Tara Oceans stations were clustered using Ward’s minimum variance [83] based on Bray-Curtis similarities between the relative abundance of either CLOG or picocyanobacterial ESTUs as defined based on the petB marker gene [24]. CLOG abundance profiles were also used to perform co-occurrence analyses by weighted genes correlation network analysis (WGCNA, [84, 85]) to delineate modules of CLOGs that share a similar distribution pattern. The eigengene of each module was then correlated to environmental parameters, retrieved from PANGAEA (, and to the relative abundance of petB ESTUs. Furthermore, the most representative genes of each module were identified as those most correlated to the eigengene.

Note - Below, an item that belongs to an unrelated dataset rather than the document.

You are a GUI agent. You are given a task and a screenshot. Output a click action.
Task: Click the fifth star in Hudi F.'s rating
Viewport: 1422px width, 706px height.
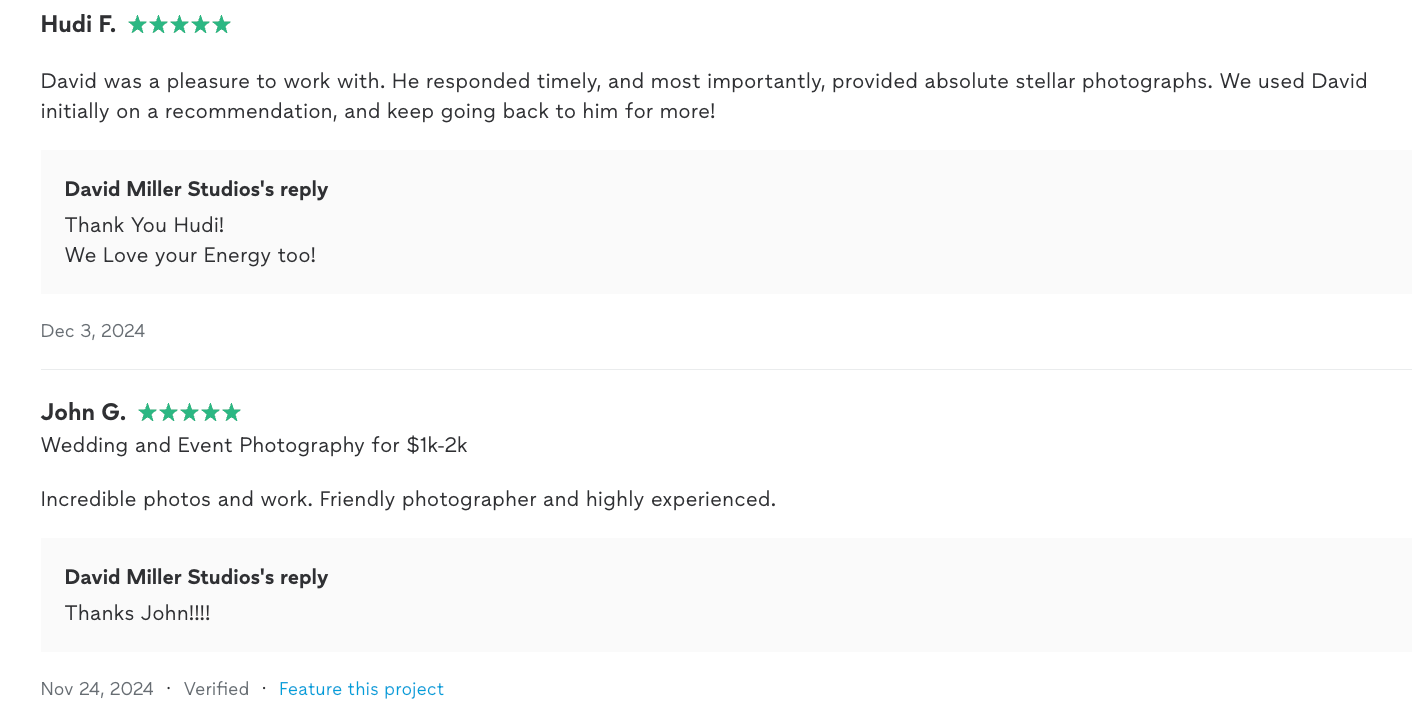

Finally, we then defined eCAGs within each module by searching adjacent genes (less than 6 genes apart in 80% of the genomes possessing them) in the 256 reference genomes (Datasets 7, 8) that were used to build a network of the corresponding CLOGs (node) according to the graph embedder (GEM) or the Fruchterman-Reingold layout algorithms implemented in the R package igraph [86].